U.S. home prices increased 1.0% in June, compared to May, and were up 7.5% compared to June 2013, according to CoreLogic's Home Price Index (HPI).
The report shows that home price appreciation continued to slow in June. In fact, monthly price appreciation has averaged between 1% and 2% since the start of this year. As a result, the year-over-year gains are currently nowhere near as dramatic as the double-digit increases seen in the first quarter.
Excluding distressed sales, home prices were up 0.9% compared to May and were up 6.9% compared to June 2013.
The recent slowdown in home price appreciation has some analysts predicting that certain markets will soon start seeing prices depreciate. For example, a recent report from Veros Real Estate Solutions predicts that up to 20% of U.S. homes will see price depreciation over the next year.

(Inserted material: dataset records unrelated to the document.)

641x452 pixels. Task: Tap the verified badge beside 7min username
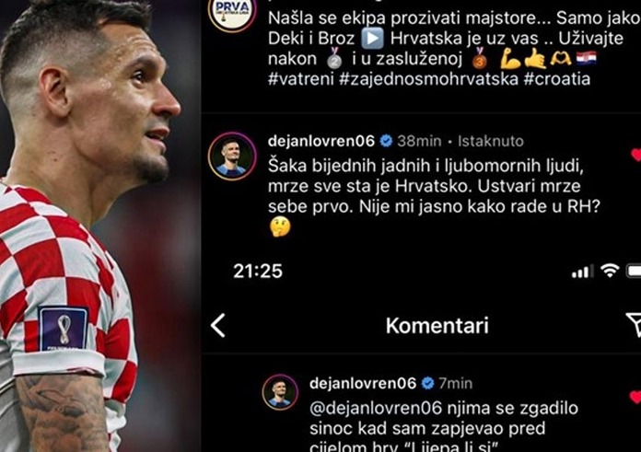(427, 383)
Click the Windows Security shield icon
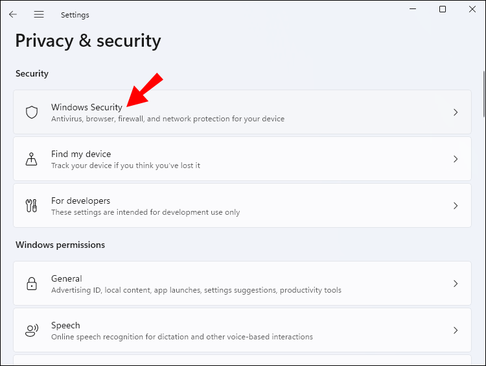This screenshot has height=366, width=486. click(32, 112)
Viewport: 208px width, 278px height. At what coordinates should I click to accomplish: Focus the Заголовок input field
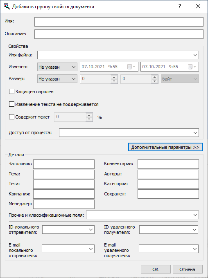coord(64,164)
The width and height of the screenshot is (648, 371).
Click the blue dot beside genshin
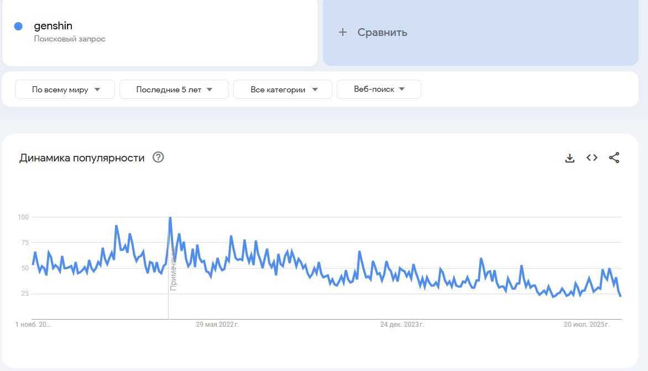pos(18,26)
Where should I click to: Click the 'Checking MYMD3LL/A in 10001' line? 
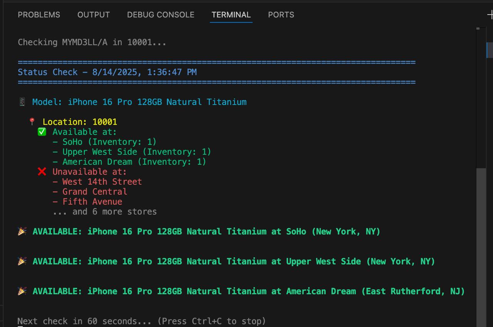(92, 42)
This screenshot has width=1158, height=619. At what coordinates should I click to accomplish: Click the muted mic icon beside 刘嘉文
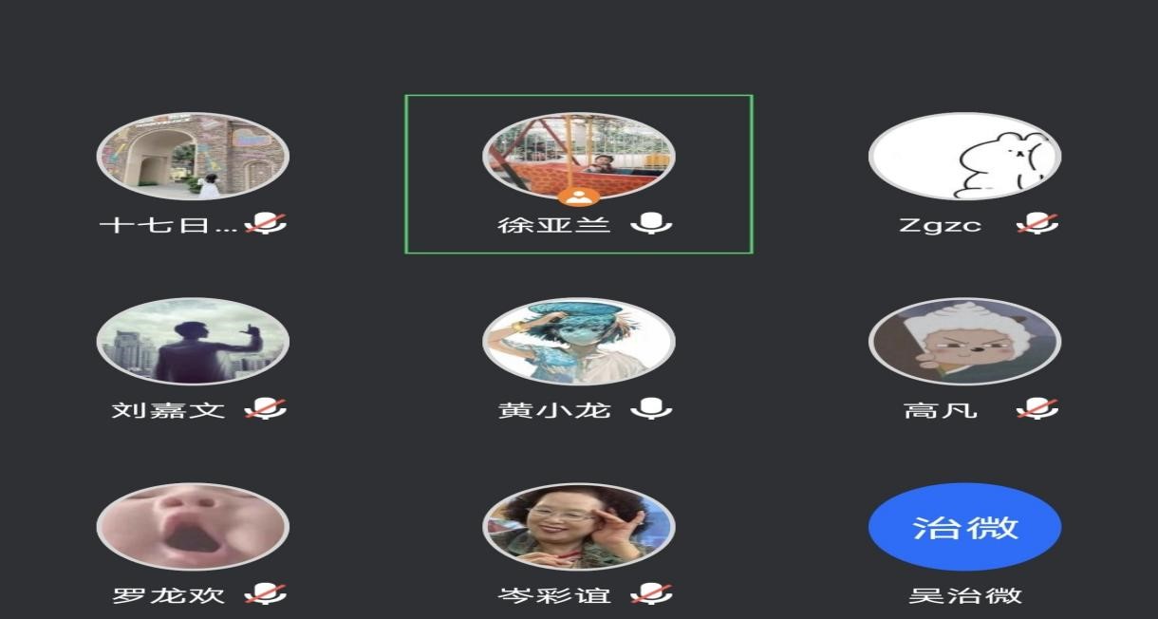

As per the CoreLogic HPI, some states are already starting to see price appreciation turn negative. For example, Arkansas saw home prices decline 0.4%, compared to May. However, it was the only state to see home prices decline.
All states saw home prices increase on a year-over-year basis in June, according to the report. What's more, a total of 12 states – Alaska, Colorado, Iowa, Louisiana, Nebraska, North Dakota, Oklahoma, South Dakota, Tennessee, Texas, Vermont and Wyoming, as well as the District of Columbia – saw their home prices reach new highs.
CoreLogic forecasts that home prices, including distressed sales, will increase 0.7% from June to July. Excluding distressed sales, home prices are expected to rise 0.6%, month over month.
CoreLogic predicts that U.S. home prices will continue to rise by as much as 5.7%, including distressed sales, over the next 12 months.